Bad History; Great Press Relations




MichelleMalkin will be speaking at UC Berkeley tonight, just downstairs from the History Department.

The California Patriot [conservative student magazine] invited Malkin"because she's a great speaker and has lots of interesting things to say," said the magazine's managing editor, Amaury Gallais, a junior.

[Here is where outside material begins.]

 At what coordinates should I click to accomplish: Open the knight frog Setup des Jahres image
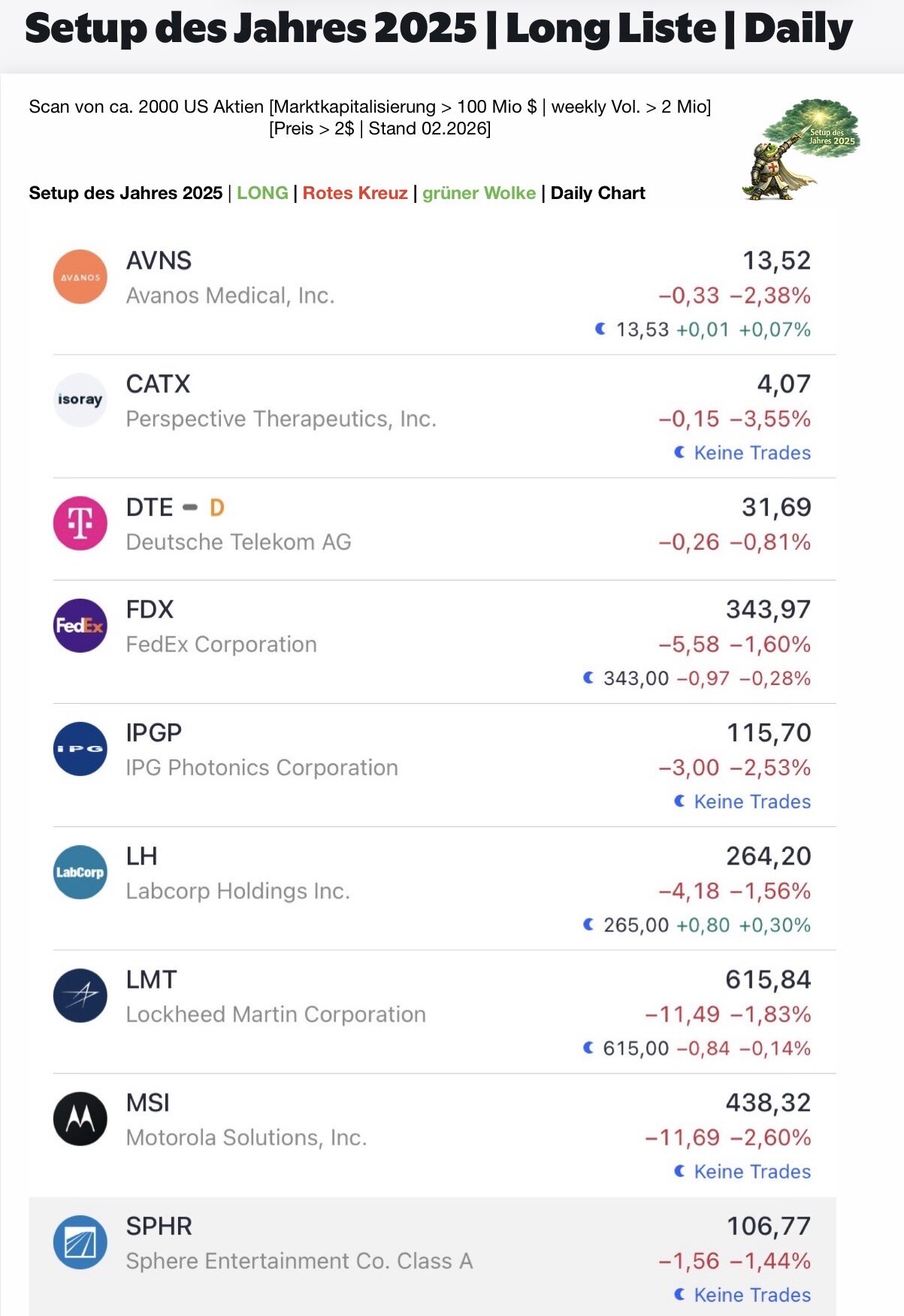pos(801,149)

Asked whether the relocation of Japanese Americans was justified, he said,"This event has clearly been misrepresented. It might have helped us win the war in many respects -- it's hard to say." [Note: not only does that quotation end the article, but Malkin's critics are represented almost entirely by Japanese-American organization leaders, not historians]
Hard to say? Japanese military strategy has been studied in depth and detail for six decades, and nobody has ever argued that Japan had even wild-eyed plans for attacking the US mainland in force. Balloon-bombs, yes; Hawai'i was even considered as a strategic target, which accounts for some of the fighting in the Aleutians. So how, exactly, could the forced evacuation and resettlement of over 110,000 productive citizens and longtime legal residents (remember, Japanese immigration ended, except for a few token spots, in 1924, so we're talking about a population that had been in the US for at least 17 years) have aided our war effort?

If you take Malkin's readings of MAGIC cables at face value, the best that can be said is that the internment disrupted Japanese intelligence-gathering activities without compromising the MAGIC decoding operation. But this ignores two damning facts:

  • the intelligence supposedly gathered by Japanese agents would have been useless in the face of the rapid reversal of military fortunes in the Pacific (the Battle of Midway was less than four months after the internment order was issued) (one could even open a line of argument that if the Japanese had a clear idea of the overwhelming strength of the US Pacific forces, that their surrender might have been less brutally won)
  • German and Italian intelligence operations were quite effectively disrupted with much less broad actions, as were Japanese operations in Hawai'i which was much more strategically important. (See John Stephan, Hawai'i Under The Rising Sun: Japan's Plans for Conquest After Pearl Harbor and Franklin Odo, No Sword to Bury: Japanese Americans in Hawai'i During World War II for very complete discussions of both the threat and response)
As it happens, you cannot take Malkin's readings at face value: she is highly selective, aggressively one-sided in interpretation and has been backpedaling parts of her argument since Greg Robinson and Eric Muller began making substantive critiques. Greg Robinson and Eric Muller each have an HNN article this week, in which a small portion of their arguments against Malkin's work is aired. (Muller's devastating investigations into Malkin's assertions continue here, and David Neiwart is also tackling both her ethical and practical statements on an ongoing basis)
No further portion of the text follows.